Youness, and T. Emam, from \(h\)-convex functions introduced by S. Varošanec and from the more general concept of \(h\)-convex functions introduced by A. Házy we define and study \(h\)-strongly \(E\)-convex functions. We study some properties of them.

MSC. 26B25.

Keywords. Strongly \(E\)-convex sets, strongly \(E\)-convex functions, \(h\)-convex functions, \(h\)-strongly \(E\)-convex functions.

1 Preliminary notions and results

The concepts of \(E\)-convex sets and \(E\)-convex functions were introduced by Youness in [ 8 ] . Subsequently, Chen introduced a new concept of semi-\(E\)-convex functions in [ 2 ] . Based upon these approaches, in [ 9 ] Youness and Emam introduced the concepts of strongly \(E\)-convex sets and strongly \(E\)-convex functions. We firstly recall the definitions of convex sets, convex functions, \(E\)-convex sets and \(E\)-convex functions then of strongly \(E\)-convex sets and strongly \(E\)-convex functions and finally the definitions of \(h\)-convex functions, in the sense of Varošanec [ 7 ] and Házy [ 4 ] .

A set \(A\subset \mathbb {R}^{n}\, \) is called convex if \(\lambda x+\left( 1-\lambda \right) y\in A\), for every pair of points \(x,y\in A\) and every \(\lambda \in \left[ 0,1\right] \).

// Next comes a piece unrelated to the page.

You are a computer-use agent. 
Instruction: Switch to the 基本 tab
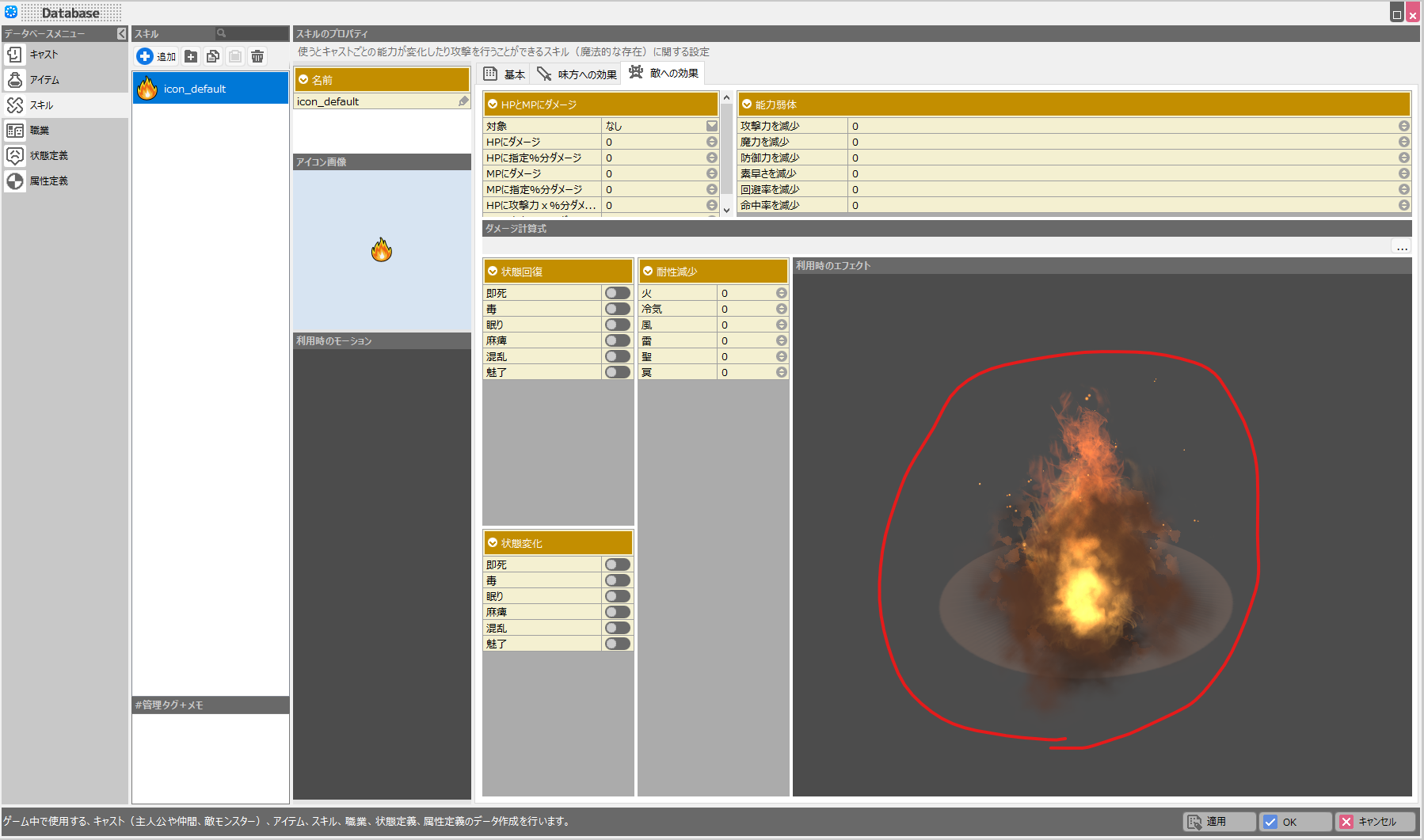click(x=504, y=74)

A function \(f:\mathbb {R}^{n}\to \mathbb {R}\) is called convex on a convex set \(A\subset \mathbb {R}^{n}\) if for every pair of points \(x,y\in A\) and every \(\lambda \in \left[ 0,1\right] \), the following inequality is satisfied:

\begin{equation*} f\left( \lambda x+\left( 1-\lambda \right) y\right) \leq \lambda f(x)+\left( 1-\lambda \right) f(y). \end{equation*}

We consider a function \(E:\mathbb {R}^{n}\to \mathbb {R}^{n}\).

[ 8 ] A set \(A\subset \mathbb {R}^{n}\, \) is called \(E\)-convex if \(\lambda E(x)+\left( 1-\lambda \right) E(y)\in A\), for every pair of points \(x,y\in A\) and every \(\lambda \in \left[ 0,1\right] .\)

[ 8 ] A function \(f:\mathbb {R}^{n}\to \mathbb {R}\) is called \(E\)-convex on an \(E\)-convex set \(A\subset \mathbb {R}^{n}\) if for every pair of points \(x,y\in A\) and every \(\lambda \in \left[ 0,1\right] \), the following inequality is satisfied:

\begin{equation*} f\left( \lambda E(x)+\left( 1-\lambda \right) E(y)\right) \leq \lambda f(E(x))+\left( 1-\lambda \right) f(E(y)). \end{equation*}

[ 9 ] A set \(A\subset \mathbb {R}^{n}\, \) is called strongly \(E\)-convex if

\begin{equation*} \lambda \left( \alpha x+E\left( x\right) \right) +\left( 1-\lambda \right) \left( \alpha y+E\left( y\right) \right) \in A, \end{equation*}

for every pair of points \(x,y\in A\), \(\alpha \in \left[ 0,1\right]\) and \(\lambda \in \left[ 0,1\right]\).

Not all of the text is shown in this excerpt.